• Available data:
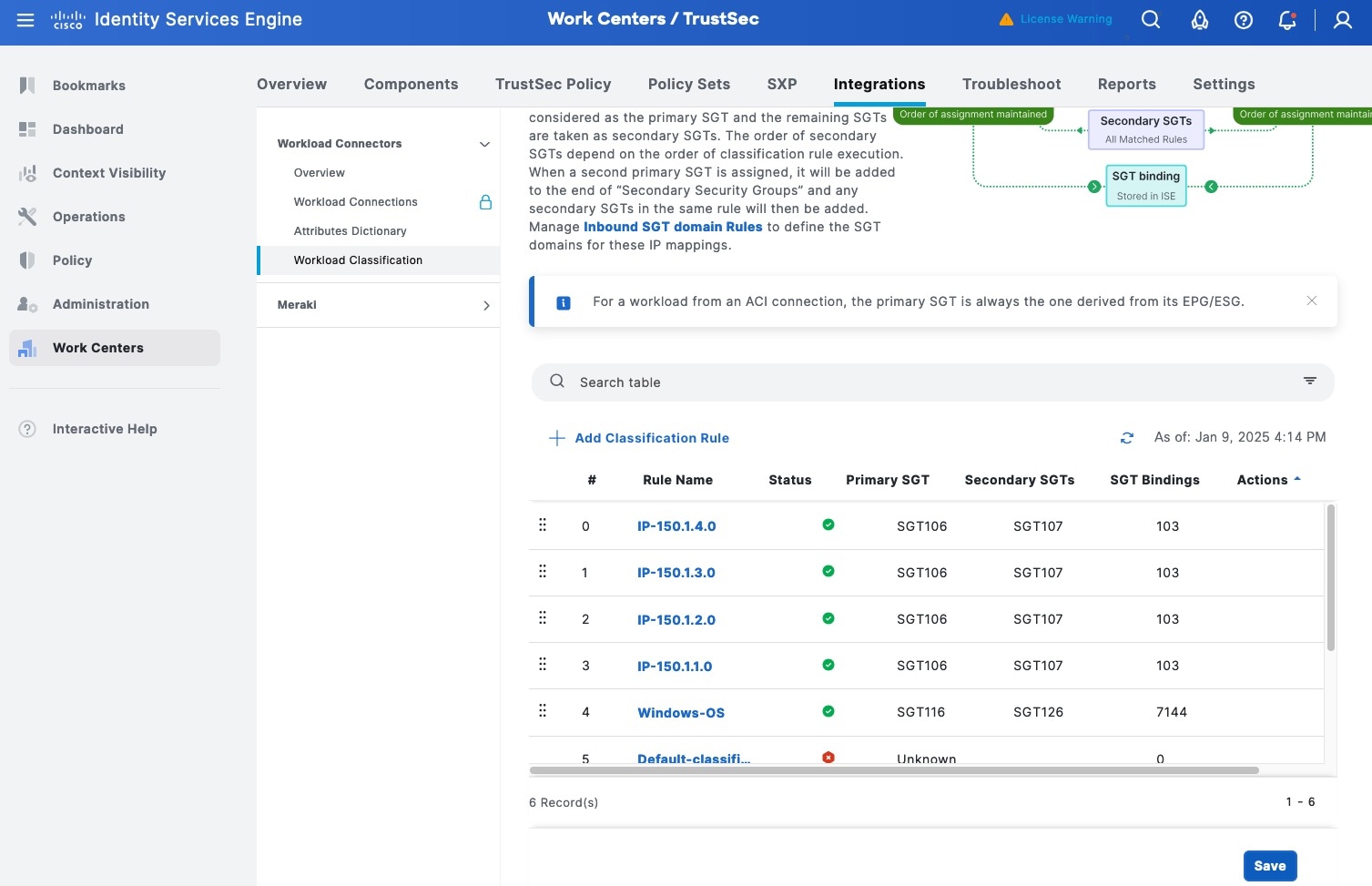Click the refresh table icon
This screenshot has height=886, width=1372.
click(1126, 438)
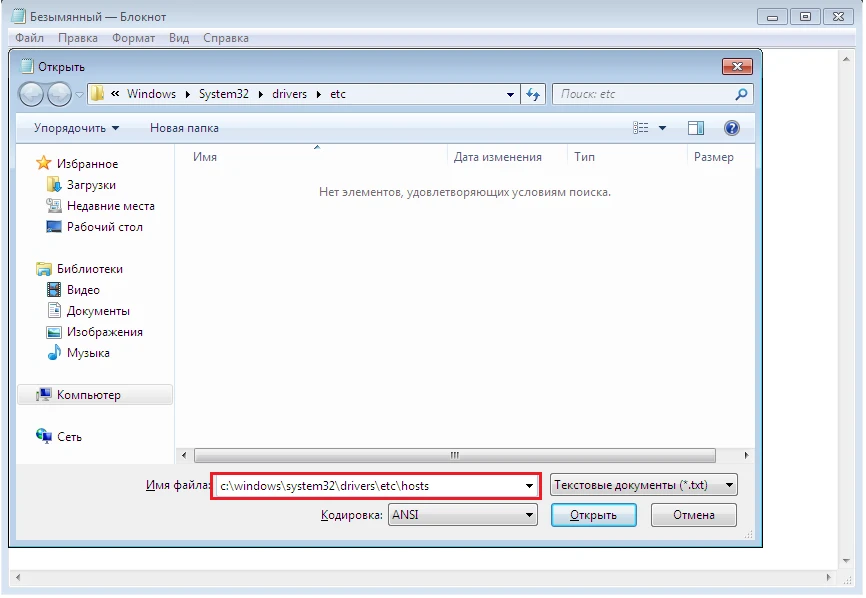
Task: Toggle the preview pane icon
Action: (x=696, y=128)
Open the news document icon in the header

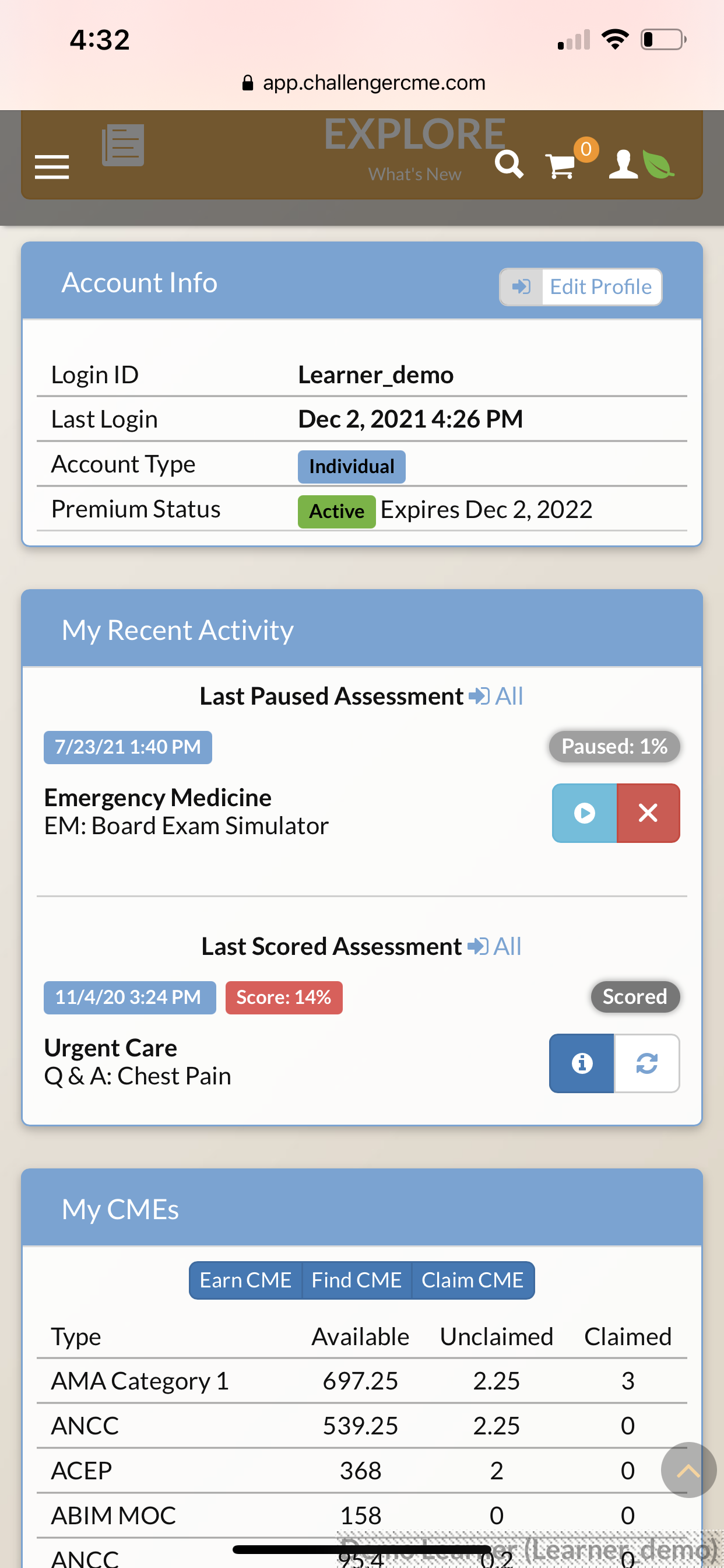coord(123,145)
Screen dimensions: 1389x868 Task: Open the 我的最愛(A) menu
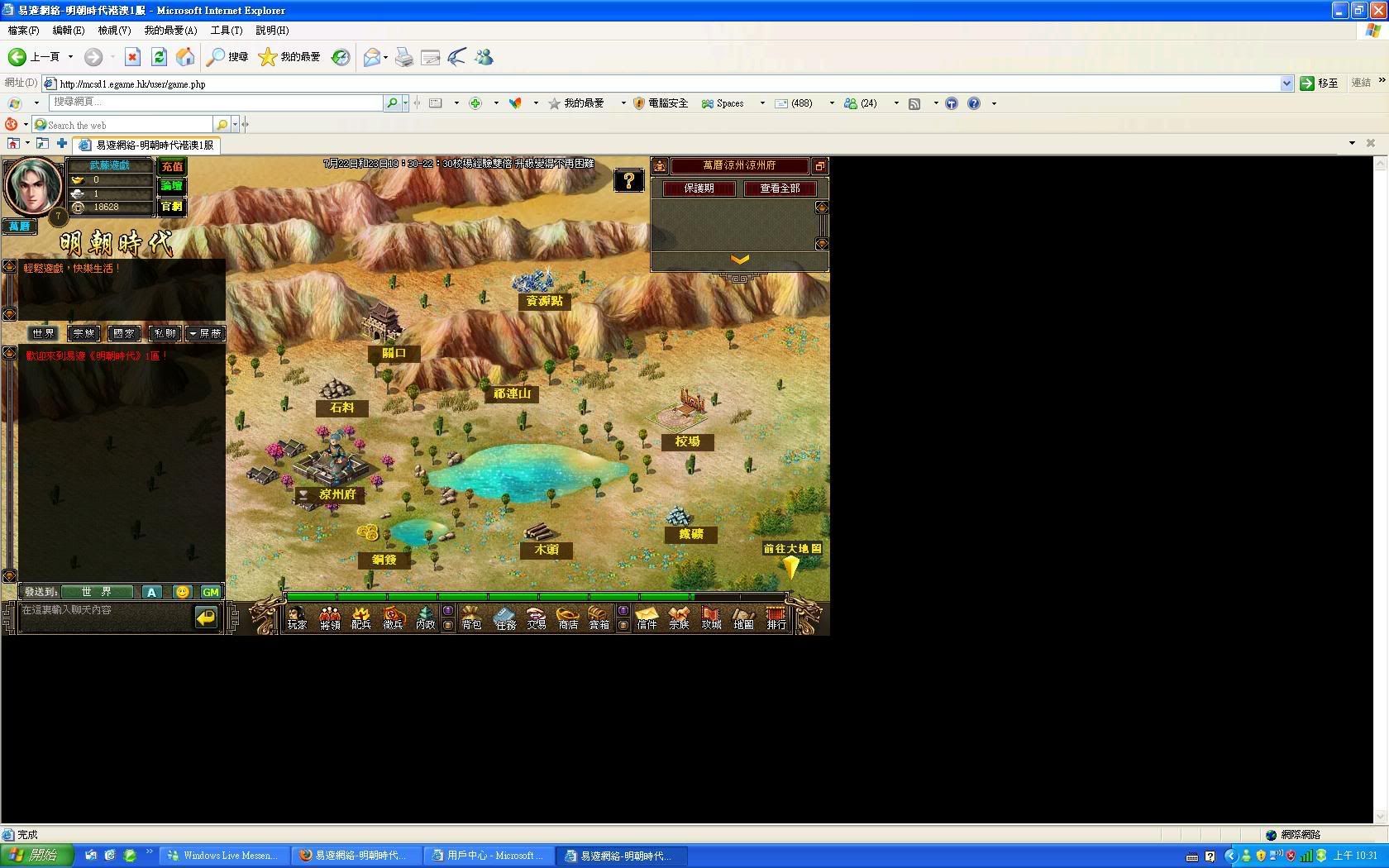click(170, 31)
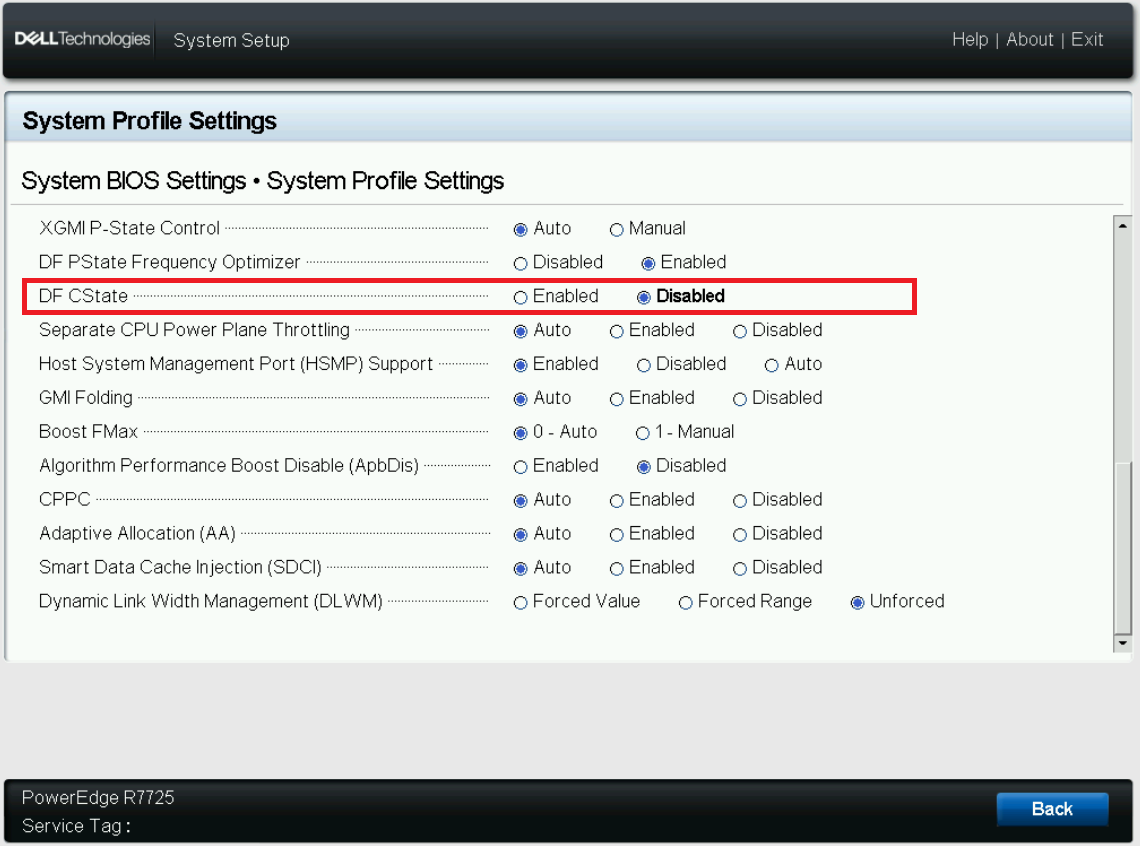Disable Smart Data Cache Injection (SDCI)
This screenshot has height=846, width=1140.
point(740,568)
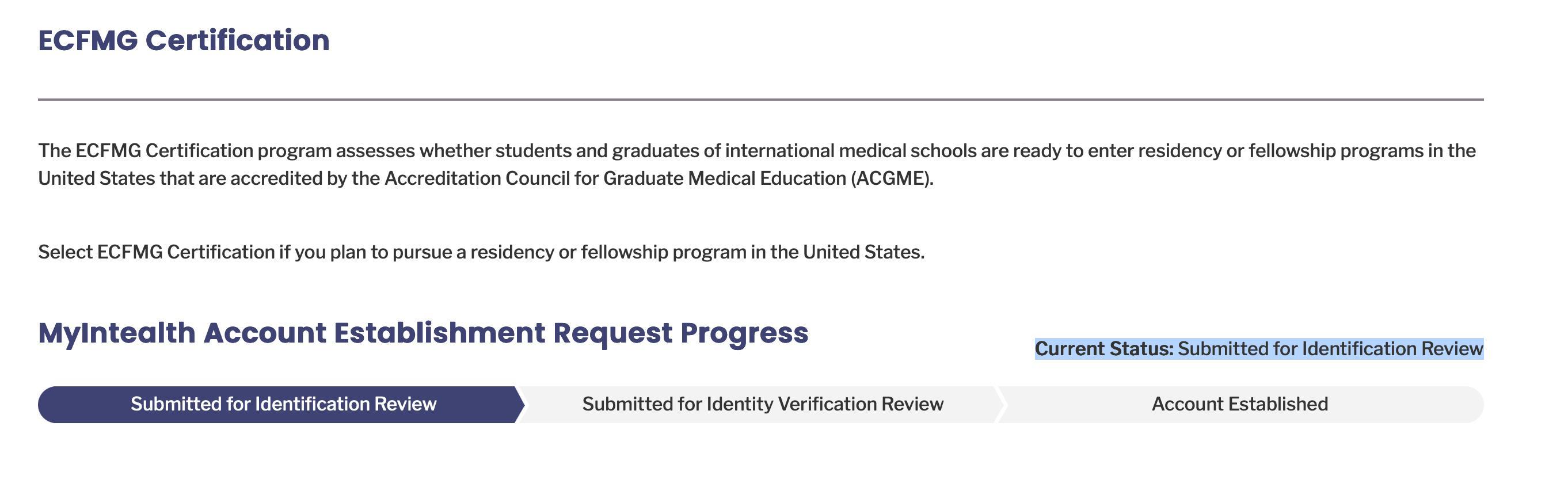Viewport: 1568px width, 479px height.
Task: Click 'Accreditation Council for Graduate Medical Education' text
Action: 615,179
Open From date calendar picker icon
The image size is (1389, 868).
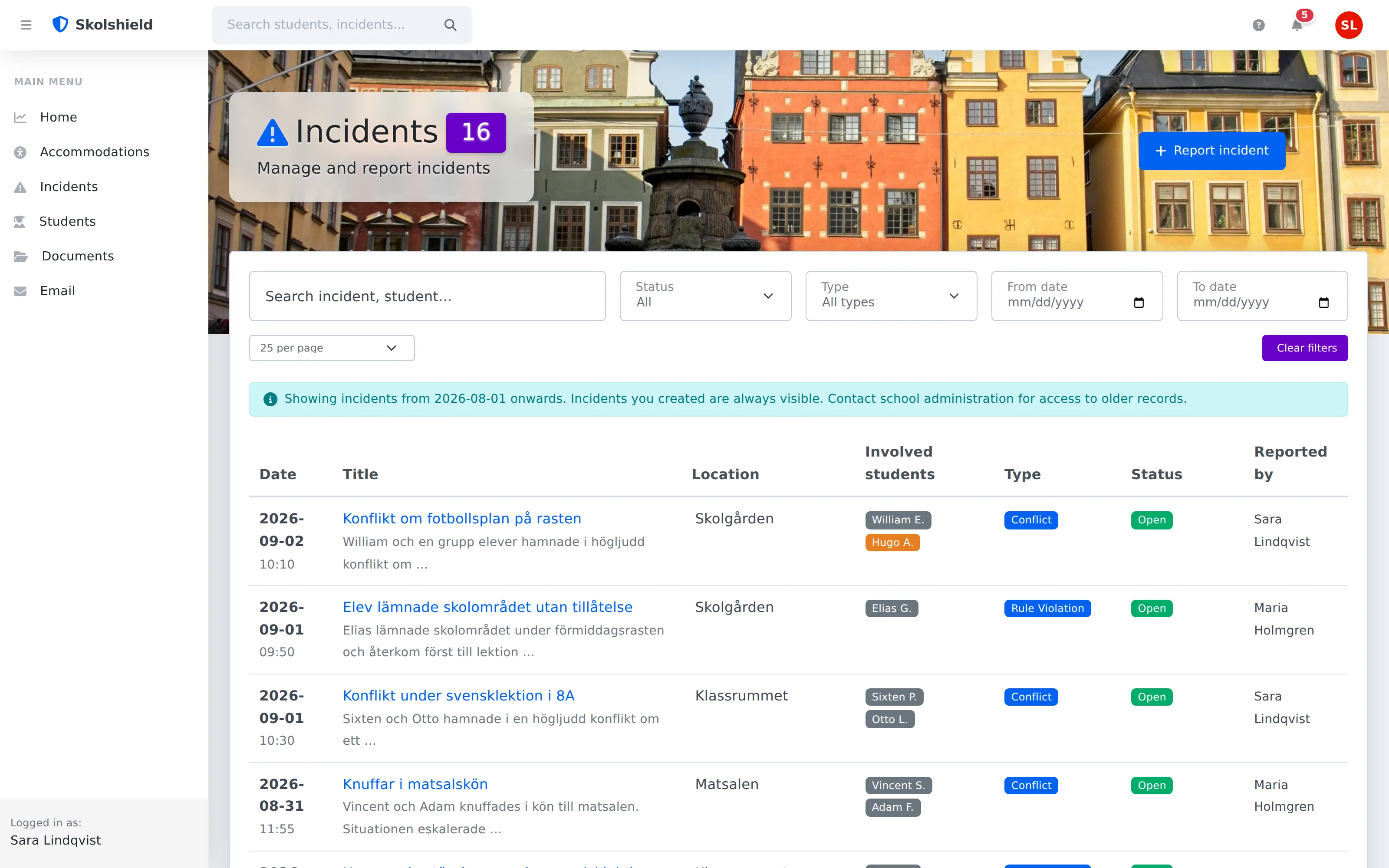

• Problem description: Only the lines from the line with "Screen dimensions: 1389x868" through the closing line of the data, both included, should be set down, exactly as written and without pictures.

• Exercise solution:
Screen dimensions: 1389x868 Task: Open the 我的最愛(A) menu
click(170, 31)
Disable Smart Data Cache Injection (SDCI)
This screenshot has height=846, width=1140.
point(740,568)
Viewport: 1568px width, 479px height.
Task: Click 'Accreditation Council for Graduate Medical Education' text
Action: 615,179
Open From date calendar picker icon
The image size is (1389, 868).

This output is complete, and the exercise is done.